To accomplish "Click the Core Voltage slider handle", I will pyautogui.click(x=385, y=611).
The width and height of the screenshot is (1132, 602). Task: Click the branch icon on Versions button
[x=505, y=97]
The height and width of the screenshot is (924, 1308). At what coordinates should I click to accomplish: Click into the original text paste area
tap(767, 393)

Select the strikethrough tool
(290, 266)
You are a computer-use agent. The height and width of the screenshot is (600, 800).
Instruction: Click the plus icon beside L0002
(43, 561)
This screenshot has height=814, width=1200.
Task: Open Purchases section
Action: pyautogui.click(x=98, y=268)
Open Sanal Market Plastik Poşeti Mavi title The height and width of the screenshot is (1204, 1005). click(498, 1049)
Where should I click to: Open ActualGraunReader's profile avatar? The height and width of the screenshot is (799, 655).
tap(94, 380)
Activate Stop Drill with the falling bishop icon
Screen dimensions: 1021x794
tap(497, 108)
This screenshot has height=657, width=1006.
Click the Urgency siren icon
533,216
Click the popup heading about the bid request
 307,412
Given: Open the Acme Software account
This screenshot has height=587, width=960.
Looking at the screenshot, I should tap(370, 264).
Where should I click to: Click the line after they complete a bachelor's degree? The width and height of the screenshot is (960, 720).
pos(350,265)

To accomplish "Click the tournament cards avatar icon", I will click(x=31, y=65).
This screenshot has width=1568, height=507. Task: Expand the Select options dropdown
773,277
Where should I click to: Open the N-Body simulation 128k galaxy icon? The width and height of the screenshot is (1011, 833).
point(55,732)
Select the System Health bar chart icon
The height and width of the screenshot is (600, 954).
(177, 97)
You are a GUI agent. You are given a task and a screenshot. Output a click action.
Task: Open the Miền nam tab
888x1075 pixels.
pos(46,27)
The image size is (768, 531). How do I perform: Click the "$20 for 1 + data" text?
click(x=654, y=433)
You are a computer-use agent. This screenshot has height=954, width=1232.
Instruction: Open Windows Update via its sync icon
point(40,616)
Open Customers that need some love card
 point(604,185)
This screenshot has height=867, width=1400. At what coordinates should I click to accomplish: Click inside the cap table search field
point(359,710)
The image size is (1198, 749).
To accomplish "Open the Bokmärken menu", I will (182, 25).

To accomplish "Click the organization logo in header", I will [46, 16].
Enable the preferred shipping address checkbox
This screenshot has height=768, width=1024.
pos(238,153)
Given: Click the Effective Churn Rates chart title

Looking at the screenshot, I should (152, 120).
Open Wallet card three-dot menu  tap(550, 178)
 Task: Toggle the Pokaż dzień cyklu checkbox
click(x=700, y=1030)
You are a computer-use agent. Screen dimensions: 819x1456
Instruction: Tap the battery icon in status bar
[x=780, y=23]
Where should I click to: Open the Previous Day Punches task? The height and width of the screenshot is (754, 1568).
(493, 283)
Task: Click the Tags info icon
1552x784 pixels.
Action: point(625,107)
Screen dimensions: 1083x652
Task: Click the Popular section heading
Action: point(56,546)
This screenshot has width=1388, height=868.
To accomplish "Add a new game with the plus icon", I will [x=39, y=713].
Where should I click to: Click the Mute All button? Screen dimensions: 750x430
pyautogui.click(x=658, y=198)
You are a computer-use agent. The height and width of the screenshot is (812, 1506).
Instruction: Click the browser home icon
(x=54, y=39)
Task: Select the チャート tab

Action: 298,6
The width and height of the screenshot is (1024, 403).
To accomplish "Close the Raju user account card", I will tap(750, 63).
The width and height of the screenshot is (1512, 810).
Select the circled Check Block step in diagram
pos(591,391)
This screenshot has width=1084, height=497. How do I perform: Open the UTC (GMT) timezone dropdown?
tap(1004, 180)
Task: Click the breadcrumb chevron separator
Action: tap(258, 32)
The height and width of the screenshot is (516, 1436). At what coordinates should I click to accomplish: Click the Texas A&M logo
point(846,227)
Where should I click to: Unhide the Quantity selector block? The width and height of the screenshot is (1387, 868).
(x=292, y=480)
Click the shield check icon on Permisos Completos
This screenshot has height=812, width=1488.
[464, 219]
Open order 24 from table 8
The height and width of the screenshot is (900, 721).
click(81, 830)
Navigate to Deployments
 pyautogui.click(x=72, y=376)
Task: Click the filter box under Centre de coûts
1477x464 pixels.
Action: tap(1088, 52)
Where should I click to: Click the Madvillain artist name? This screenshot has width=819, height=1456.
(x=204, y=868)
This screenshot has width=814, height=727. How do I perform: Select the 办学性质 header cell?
::::
## WRITTEN TASK
Please report every line above that contains the word "checkbox", copying each one in full. Count a line only if its capitalization matches.

## CORRECT RESPONSE
Enable the preferred shipping address checkbox
 Task: Toggle the Pokaż dzień cyklu checkbox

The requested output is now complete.